[LU-10825] Configuring multi-rail with a large number of nodes Created: 19/Mar/18 Updated: 20/Aug/18 Resolved: 02/May/18 |
|
| Status: | Resolved |
| Project: | Lustre |
| Component/s: | None |
| Affects Version/s: | Lustre 2.10.3 |
| Fix Version/s: | Lustre 2.12.0, Lustre 2.10.5 |
| Type: | Improvement | Priority: | Minor |
| Reporter: | Taizeng Wu | Assignee: | Amir Shehata (Inactive) |
| Resolution: | Fixed | Votes: | 0 |
| Labels: | None | ||
| Rank (Obsolete): | 9223372036854775807 |
| Description |
|
Recently, we prepare to deployment a lustre with multi-rail, but i don't known how to enable dynamic discovery. We use lustre-2.10.3, it seems dynamic discovery is implementd in version 2.11. We have about 2 mgs/mds, 6 oss and 512 client nodes, how to configure static multi-rail with a large number of nodes ? |
| Comments |
| Comment by Amir Shehata (Inactive) [ 19/Mar/18 ] |
|
Can you explain to me your MR deployment? Do all nodes have multiple interfaces? or the clients only? servers only? |
| Comment by Taizeng Wu [ 20/Mar/18 ] |
|
All nodes have two interfaces (1 Mellanox FDR card with two port). I am trying to configure remote peer to include oss and clients on the mds/mgs nodes, remote peer to include mds/mgs and client on the oss nodes, remote peer to include mds/mgs and oss on the client nodes. Is this configuration correct ? Then i mkfs or mount lustre to use MR's primary nid. When i turn down a interface on server node, i found lustre filesystem hung sometimes. This issue may be caused by ARP ( http://wiki.lustre.org/LNet_Router_Config_Guide#ARP_flux_issue_for_MR_node). I follow the ARP flux guide to configure, but lustre filesystem still hung sometimes when turn down a interface (dmesg report "Request set has failed due to network error" about node which turn down a interface). — Servers OS Version: RHEL 7.4 Clients OS Version: RHEL 6.8
|
| Comment by Amir Shehata (Inactive) [ 20/Mar/18 ] |
|
I'm currently working on a patch to make it easier to configure large systems without Dynamic Discovery.
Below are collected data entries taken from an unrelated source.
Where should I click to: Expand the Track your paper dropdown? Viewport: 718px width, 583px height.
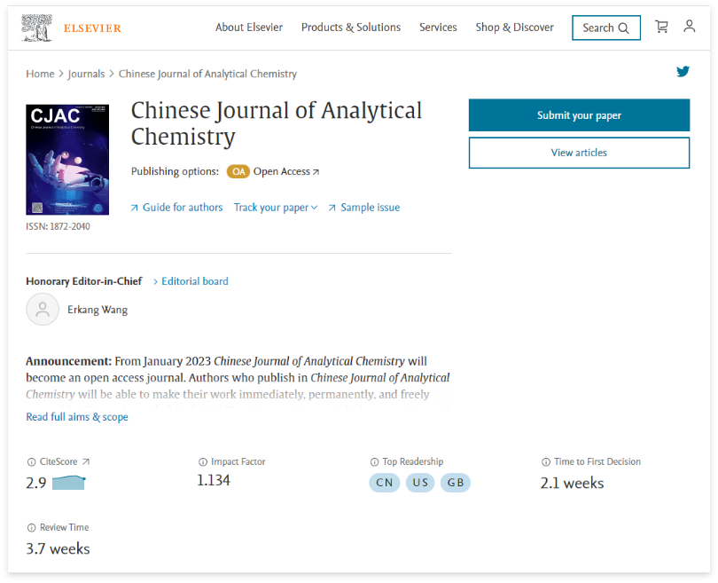276,208
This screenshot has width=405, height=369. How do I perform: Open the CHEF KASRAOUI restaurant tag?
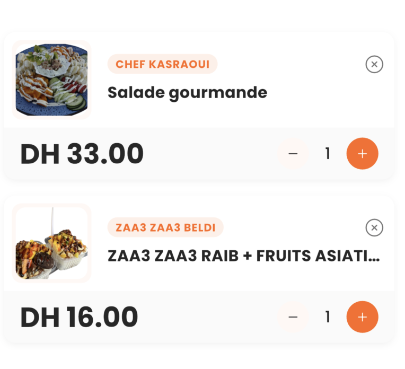click(x=162, y=64)
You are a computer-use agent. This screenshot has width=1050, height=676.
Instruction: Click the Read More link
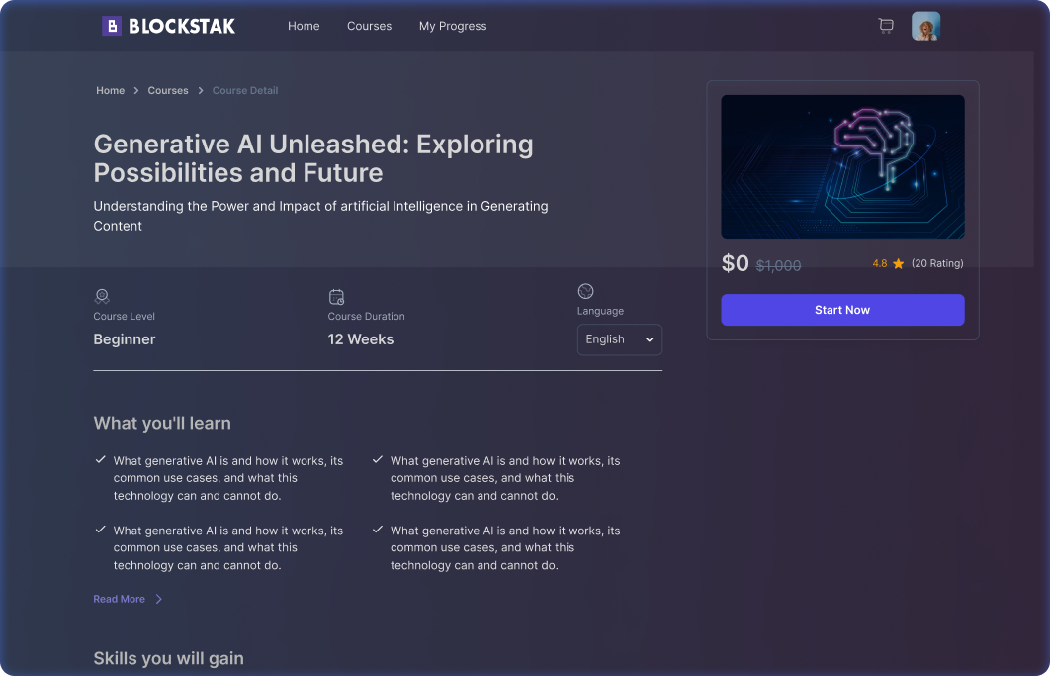coord(119,599)
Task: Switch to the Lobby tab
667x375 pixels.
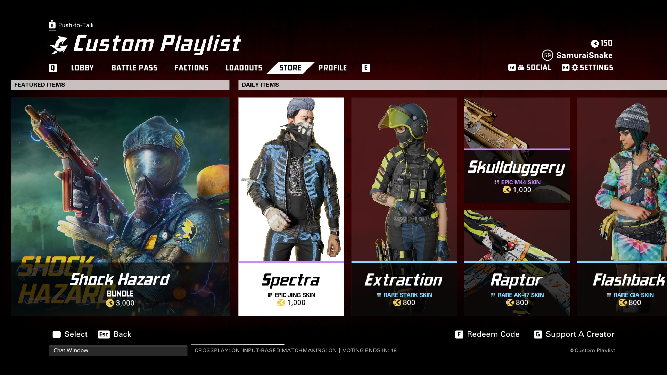Action: click(x=82, y=68)
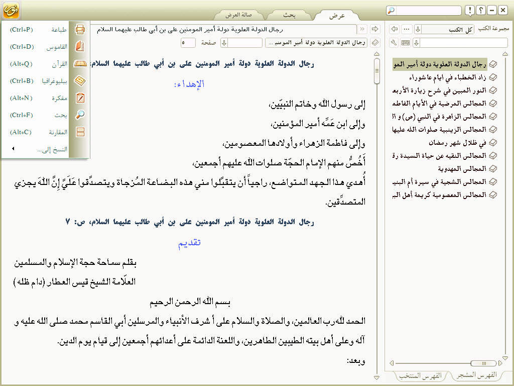Click the wrench settings icon in book panel
This screenshot has width=514, height=386.
394,43
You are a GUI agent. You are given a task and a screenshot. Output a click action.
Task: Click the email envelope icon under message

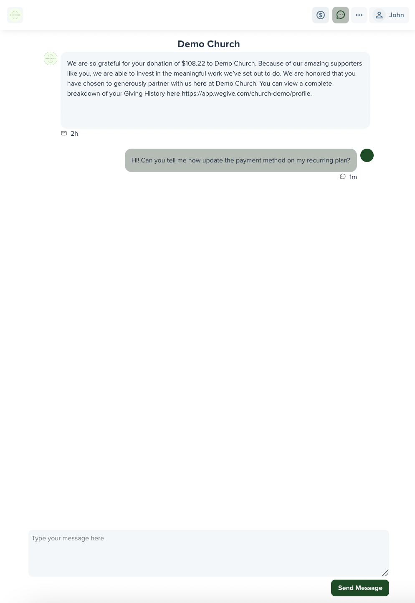(64, 133)
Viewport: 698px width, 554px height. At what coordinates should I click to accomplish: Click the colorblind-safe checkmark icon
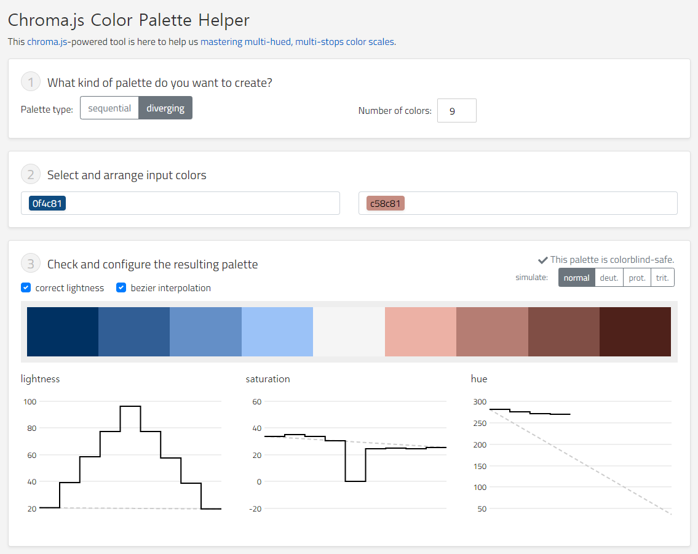(x=542, y=260)
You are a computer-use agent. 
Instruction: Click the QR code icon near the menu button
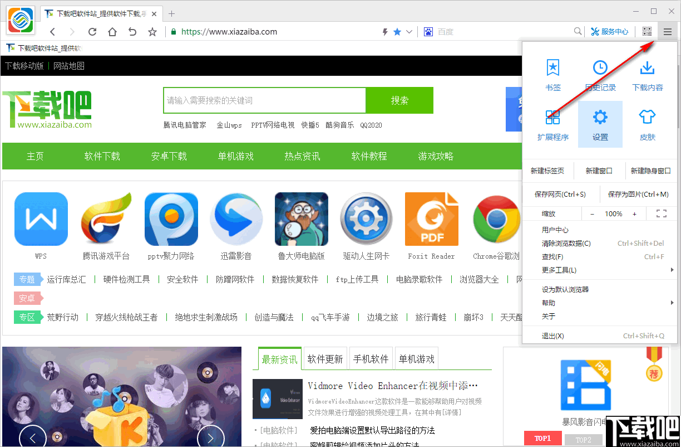click(x=647, y=31)
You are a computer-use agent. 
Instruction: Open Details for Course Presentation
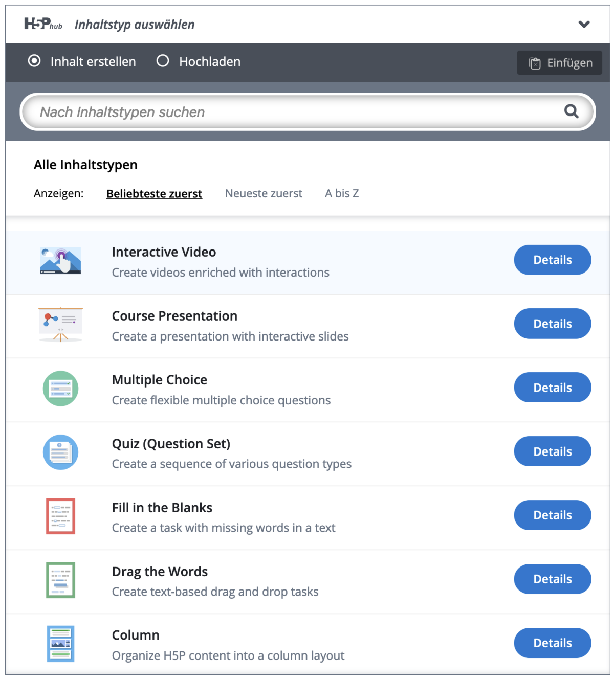553,324
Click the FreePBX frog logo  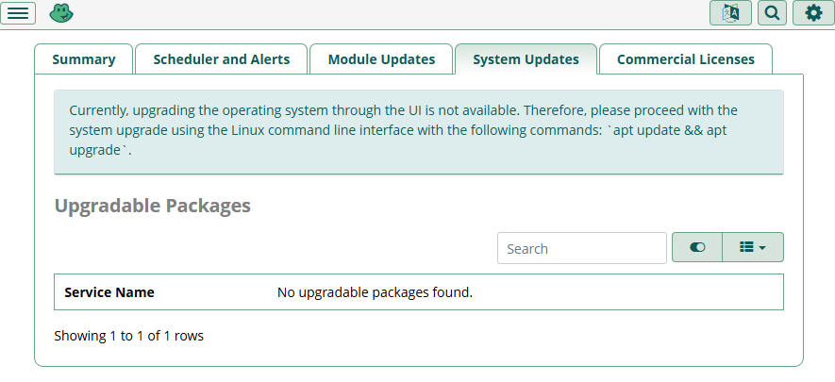click(61, 13)
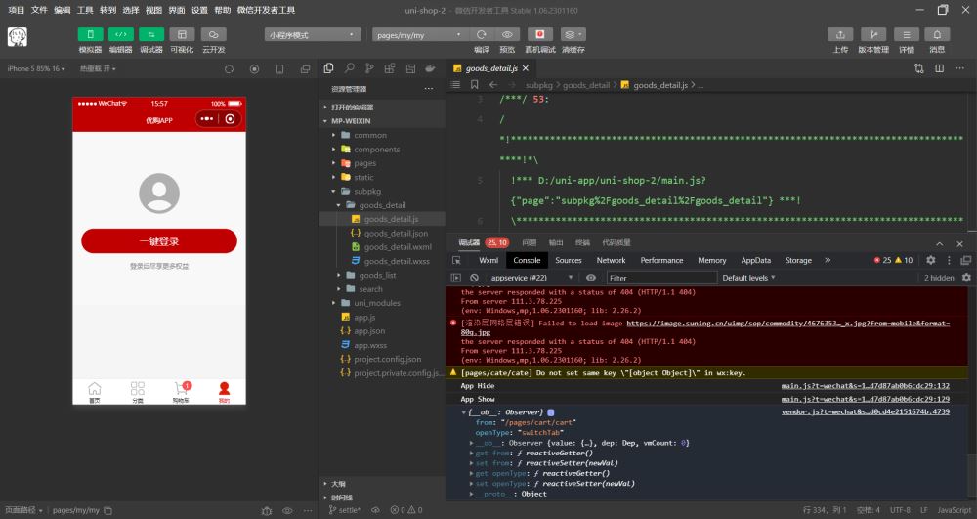Click the red one-tap login button

[x=159, y=241]
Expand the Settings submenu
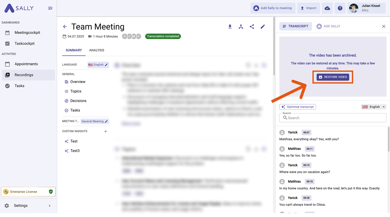This screenshot has width=390, height=217. coord(50,206)
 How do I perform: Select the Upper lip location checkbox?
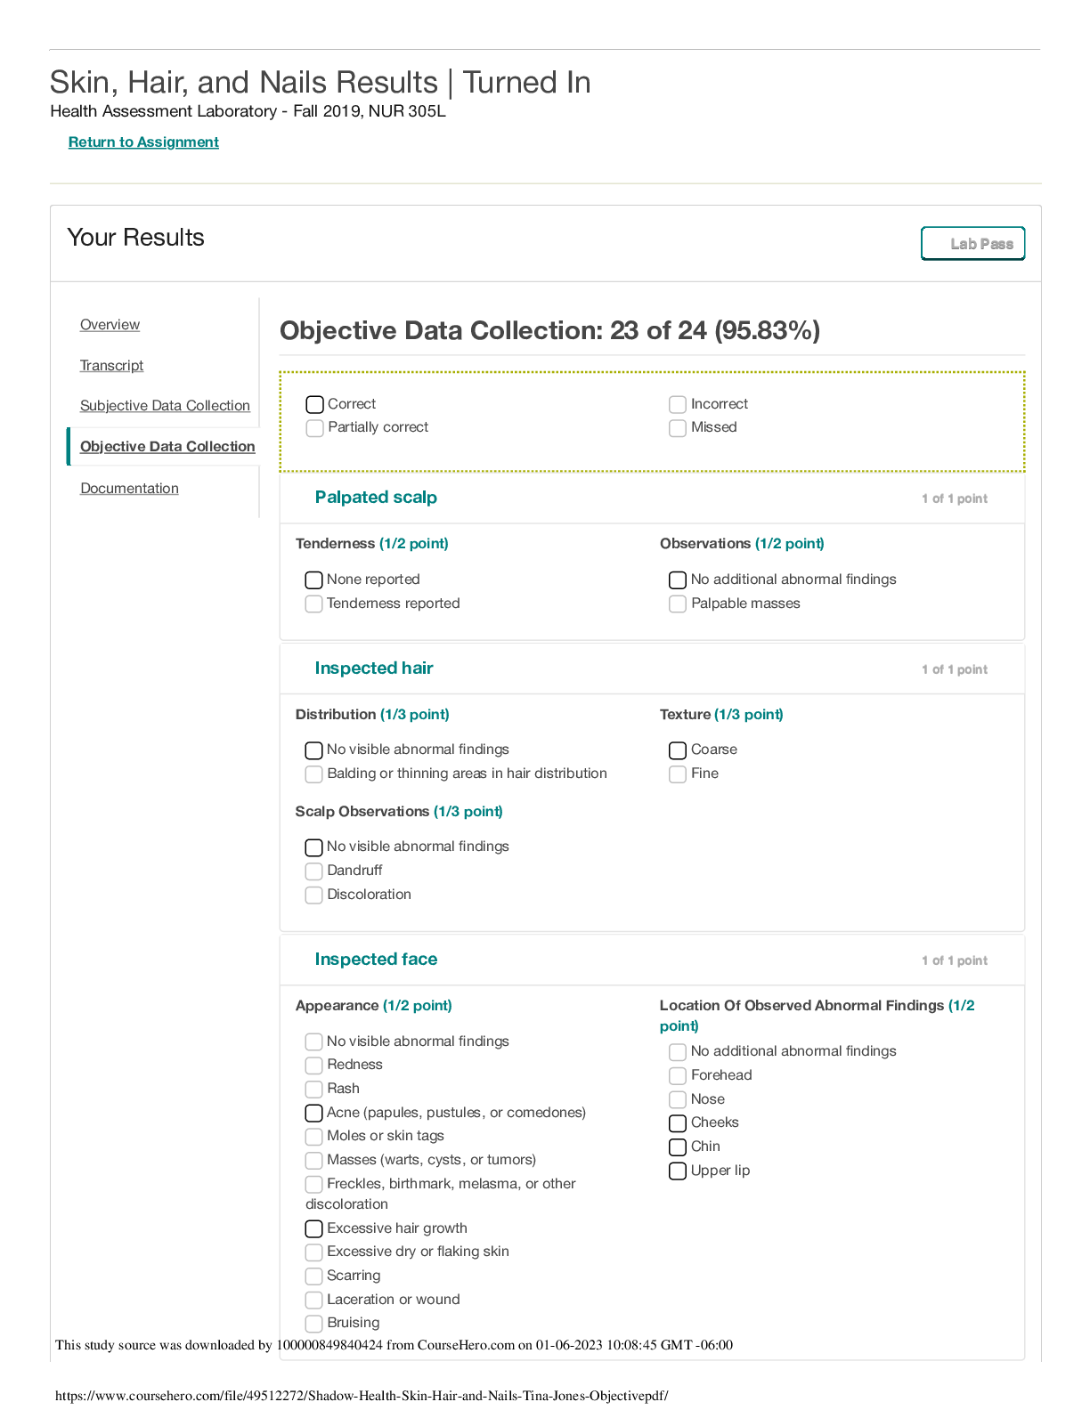(x=678, y=1171)
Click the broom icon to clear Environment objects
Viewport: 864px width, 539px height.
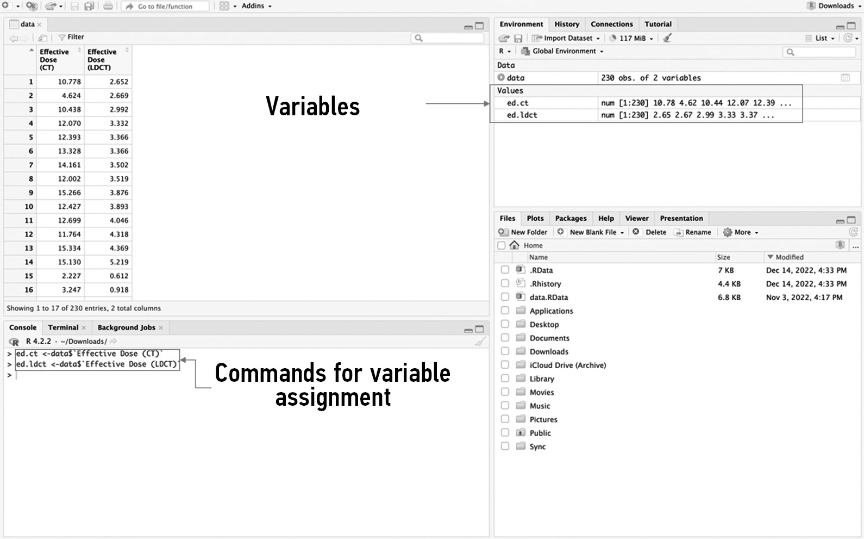click(667, 38)
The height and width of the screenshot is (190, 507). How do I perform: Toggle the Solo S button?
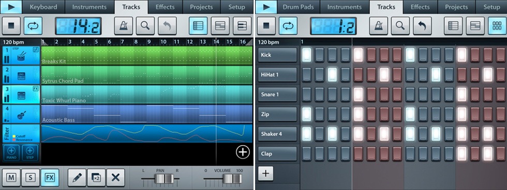click(x=31, y=178)
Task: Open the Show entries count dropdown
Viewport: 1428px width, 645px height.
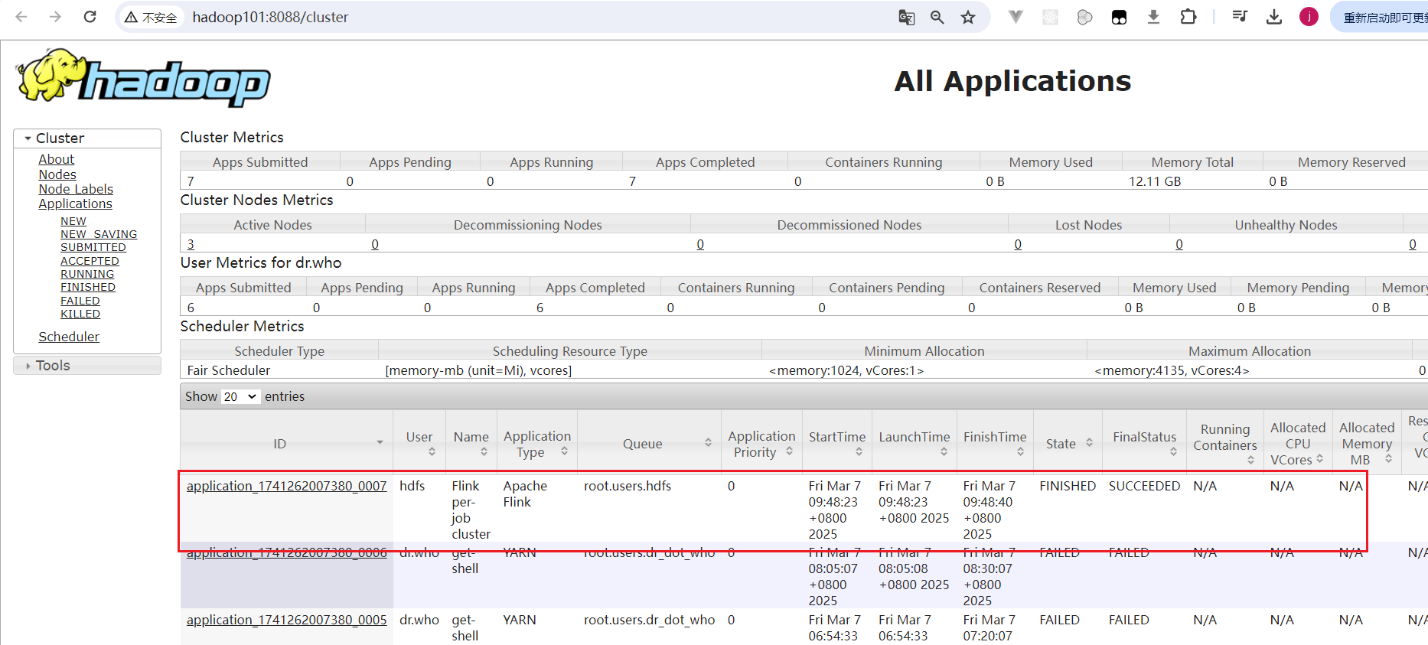Action: point(240,397)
But for now you'll need to configure the servers to know about the client's interfaces and you'll need to configure the clients to know about the server's interfaces. And since the OSS/MGS communicate you'll need to configure these to know about each other's interfaces. MR doesn't handle interface down cases. If you intentionally (or unintentionally) bring down an interface, it will interfere with the file system operations as you've seen. We're currently working on a feature, LNet Health, which will be able to handle this particular interface failures. |
| Comment by Gerrit Updater [ 27/Mar/18 ] |
|
Amir Shehata (amir.shehata@intel.com) uploaded a new patch: https://review.whamcloud.com/31785 |
| Comment by Gerrit Updater [ 27/Mar/18 ] |
|
Amir Shehata (amir.shehata@intel.com) uploaded a new patch: https://review.whamcloud.com/31786 |
| Comment by Gerrit Updater [ 02/May/18 ] |
|
Oleg Drokin (oleg.drokin@intel.com) merged in patch https://review.whamcloud.com/31785/ |
| Comment by Gerrit Updater [ 02/May/18 ] |
|
Oleg Drokin (oleg.drokin@intel.com) merged in patch https://review.whamcloud.com/31786/ |
| Comment by Peter Jones [ 02/May/18 ] |
|
Landed for 2.12 |
| Comment by Gerrit Updater [ 02/May/18 ] |
|
Minh Diep (minh.diep@intel.com) uploaded a new patch: https://review.whamcloud.com/32249 |
| Comment by Gerrit Updater [ 02/May/18 ] |
|
Minh Diep (minh.diep@intel.com) uploaded a new patch: https://review.whamcloud.com/32250 |
| Comment by Gerrit Updater [ 01/Aug/18 ] |
|
John L. Hammond (jhammond@whamcloud.com) merged in patch https://review.whamcloud.com/32249/ |
| Comment by Gerrit Updater [ 01/Aug/18 ] |
|
John L. Hammond (jhammond@whamcloud.com) merged in patch https://review.whamcloud.com/32250/ |